テレビも付いていないダイニングには、緋凪の笑い声だけが響いている。
「はっ……は、あはっ……あー……笑った笑ったー……ええー……何だっけ。誰を敬えって?」
だ、だから、年上には敬意を、と言いたかったが、あまりにも長いこと爆笑されていたので、まだ開いた口が塞がらない。
「そう言や、あんた達年上なんだっけ。大学生だもんなー。でも、悪いけど俺、無駄に年食うだけ食って尊敬に値しない大人、腐る程知ってるんでね。尊敬できるかどうかは人となりを見てからって決めてんだよ」
くっくっ、と笑いの残滓を引き摺りながら、それとも、と挟んで緋凪は続ける。
「敬語で話してれば即相手を尊敬してるコトになる訳? 形だけの尊敬が欲しけりゃ、いっくらでもくれてやりますよ、お姉様?」
彼女が言うと、いっそ嫌みに聞こえることに今更ながら気付いた。それでも何か巧い反論の言葉がないかと探す間に、緋凪は笑いすぎて涙の滲んだらしい目尻を擦りながら言葉を継ぐ。
「それに一人称まで口出される謂われはねぇな。“俺”じゃなかったら何て言えばいい訳?」
「だ、だから、“あたし”とか“私”とか」
わたくし、とまでは言わないから、と口に乗せる前に、緋凪は再度吹き出す。
「はっ、はっ、腹痛ー! 何あんた、俺を笑い死にさせる気?」
何がそんなにツボにハマってしまったのか、もう二杯目のカレーを放り出して肩を震わせる緋凪に、台所から戻った朝霞が顔を顰めた。
「凪君。

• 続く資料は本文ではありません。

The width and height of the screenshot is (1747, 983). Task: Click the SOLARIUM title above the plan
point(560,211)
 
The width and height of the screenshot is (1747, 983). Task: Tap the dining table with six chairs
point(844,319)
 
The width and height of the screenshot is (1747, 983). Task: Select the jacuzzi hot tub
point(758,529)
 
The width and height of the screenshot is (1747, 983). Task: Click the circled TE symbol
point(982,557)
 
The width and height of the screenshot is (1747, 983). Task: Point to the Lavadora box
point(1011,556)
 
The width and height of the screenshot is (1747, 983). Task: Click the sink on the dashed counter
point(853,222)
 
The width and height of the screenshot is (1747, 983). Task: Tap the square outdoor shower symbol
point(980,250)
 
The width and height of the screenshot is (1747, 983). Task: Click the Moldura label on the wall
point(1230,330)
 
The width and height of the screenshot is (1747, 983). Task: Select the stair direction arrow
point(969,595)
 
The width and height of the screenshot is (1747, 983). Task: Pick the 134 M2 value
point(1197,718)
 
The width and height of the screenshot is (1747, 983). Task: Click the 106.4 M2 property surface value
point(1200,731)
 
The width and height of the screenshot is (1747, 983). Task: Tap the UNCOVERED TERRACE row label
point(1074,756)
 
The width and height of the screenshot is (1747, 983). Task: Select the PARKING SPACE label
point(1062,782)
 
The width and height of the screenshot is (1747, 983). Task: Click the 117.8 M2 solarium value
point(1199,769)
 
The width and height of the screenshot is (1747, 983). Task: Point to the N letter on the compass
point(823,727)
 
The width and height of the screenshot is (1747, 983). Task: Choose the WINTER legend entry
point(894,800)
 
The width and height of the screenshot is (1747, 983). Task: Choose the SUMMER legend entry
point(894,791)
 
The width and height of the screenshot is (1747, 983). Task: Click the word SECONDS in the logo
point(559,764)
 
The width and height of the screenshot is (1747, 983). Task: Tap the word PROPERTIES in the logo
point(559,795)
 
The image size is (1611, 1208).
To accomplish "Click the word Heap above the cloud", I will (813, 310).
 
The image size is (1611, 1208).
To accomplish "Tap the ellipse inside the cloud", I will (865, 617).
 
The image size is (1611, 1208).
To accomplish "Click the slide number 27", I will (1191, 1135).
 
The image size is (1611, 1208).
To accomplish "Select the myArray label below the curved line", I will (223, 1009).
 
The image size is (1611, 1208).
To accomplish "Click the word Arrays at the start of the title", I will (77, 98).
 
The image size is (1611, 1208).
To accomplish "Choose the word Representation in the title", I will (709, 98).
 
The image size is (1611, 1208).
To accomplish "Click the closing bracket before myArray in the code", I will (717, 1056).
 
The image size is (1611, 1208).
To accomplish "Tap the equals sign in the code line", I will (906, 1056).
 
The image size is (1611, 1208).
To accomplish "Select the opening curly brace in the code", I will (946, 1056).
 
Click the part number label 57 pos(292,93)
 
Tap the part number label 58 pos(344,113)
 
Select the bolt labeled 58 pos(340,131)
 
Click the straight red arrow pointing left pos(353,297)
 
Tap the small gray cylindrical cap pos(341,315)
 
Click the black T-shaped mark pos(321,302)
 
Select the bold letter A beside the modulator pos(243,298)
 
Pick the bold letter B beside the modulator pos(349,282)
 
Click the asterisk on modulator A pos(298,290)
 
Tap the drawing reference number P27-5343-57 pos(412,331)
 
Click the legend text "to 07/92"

お代わりしたならさっさと食べちゃってよね、片付かないから。あ、紗藍ちゃんと里奈ちゃん、食後のコーヒーとかいらない?」
「え」
里奈が目を瞬いて朝霞の方を向く。
紗藍の方は、笑いの発作と折り合いを付けるのに苦労しているらしい緋凪を、どうしていいか分からない目で見るしかない。
「あの……緋凪ちゃん?」
下から覗き込むようにして、テーブルの端の席――所謂、お誕生日席という位置――に座って背を丸めている緋凪の顔を見る。年下と分かったので、完全に砕けてチャン付けで呼び掛けた途端、緋凪は色の違う両目で紗藍を睨め付けた。
「――ちゃん、とか止めろ、キモいから。つーか、俺オネェになる気とかないし、その趣味もねぇし」
今の今まで爆笑していた人間が、瞬時に笑いを引っ込めて言った内容に、紗藍は一瞬目を瞠った。
今――彼女は何と言ったのだろう。
『オネェになる気がない』。そう、言わなかっただろうか。
思わず確認するように里奈の方を振り向くと、里奈も同様に目を見開いている。
「あのね、二人共。すっごい誤解してるみたいだから、一応訂正するけど」
朝霞もどこか苦笑を浮かべながら、既に空になっている里奈の食器を重ねる。
「凪君はね。正真正銘、男の子なのよ?」
オトコノコ。
その単語が、うまく頭に入って来ない。より正確に言うなら、『男の子』という単語と、目の前の美貌の人物が結び付かない。
たっぷり三十秒は考えた後で、ノロノロと里奈の方へ改めて視線を向ける。
里奈も大方、似たようなところだったらしい。
同じ程の速度でもう一度緋凪を見て、互いの顔を見合わせる動作を繰り返した二人は、うっそー! と合唱した。